We had our first child about 10 months post wedding. I love him to death and wouldn't change a thing. But I did get out of her about 1/2 through mat leave that the real motivation was so that she wouldn't have to keep being a frontline worker. COVID happened during this time, and she went back to work for a very small interval between mat leaves for our second child. Whom I love and wouldn't trade for the world.

During this time, her work accommodated her desires and created a new position (essentially, HR) hiring and training new frontline staff. She lasted about 4 months doing this after mat leave 2. This all happened in the context of my business failing and me looking for my current job, too. She came to me and told me that she had worked out with a psychologist friend (someone who had completed the masters program that she declined) to work for her practice, managing the day to day ops, hiring, and administration. I asked her if she was sure- it's kind of a limit career wise, though interesting. She sold me on the opportunity by discussing how she would only really be busy with it the first 2 years or so, and then it would transition to her managing a team and being available to the kids before and after school etc. This was all confirmed by her colleague.

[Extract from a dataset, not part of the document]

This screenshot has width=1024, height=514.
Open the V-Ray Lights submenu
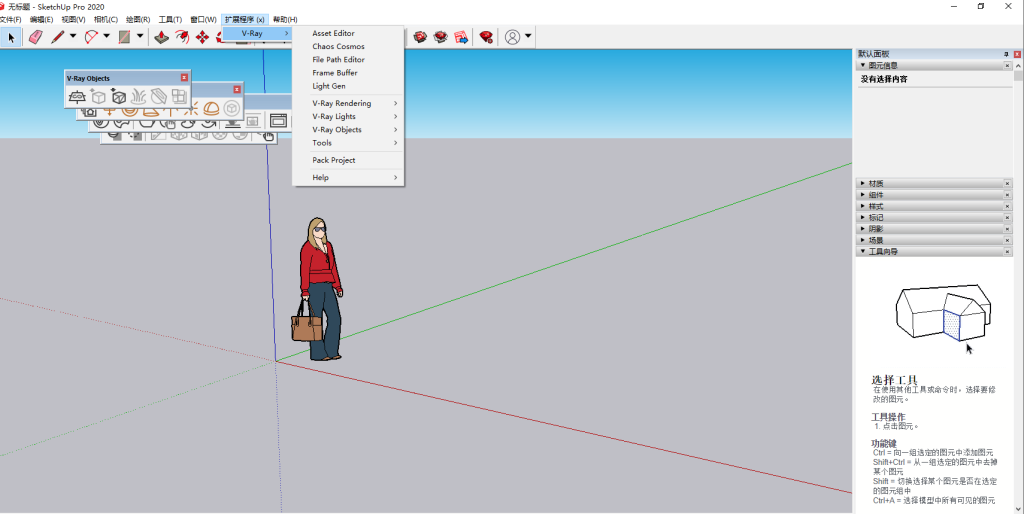coord(334,116)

Now, here we are 2 years later. She tells me she's unhappy with this choice and can't imagine doing this for 20 more years. I understand that, but I am at a loss. How can I be confident that she won't just hate being a therapist after getting her masters? What about our plan for the kids?!

I can't tell her this... she told me when she was already excited, already invested. She deserves to be happy, and is mostly wonderful to me and the kids... but I can't help feeling like this is wildly selfish. I will be bearing all of our living expenses for the next 2 years while she goes to school, will be bearing the debt payments until she graduates, and no doubt will be the lead on childcare as she completes school work...

I don't know how to escape the resentment I am already feeling about this.
Sounds like someone who may never be happy with any job. Just quickly reading this she has not really done one single job for a long period without being unhappy and looking for a switch or break. Sounds like she has decided to do this again because she's unhappy and isn't considering anyone else. And just based off the history sounds like the same thing will probably happen after her masters.

Not sure how secure you are financially on your own, but It would be essentially impossible or extremely hard for me to cover all expenses for my wife and child if she just decided to go back to school.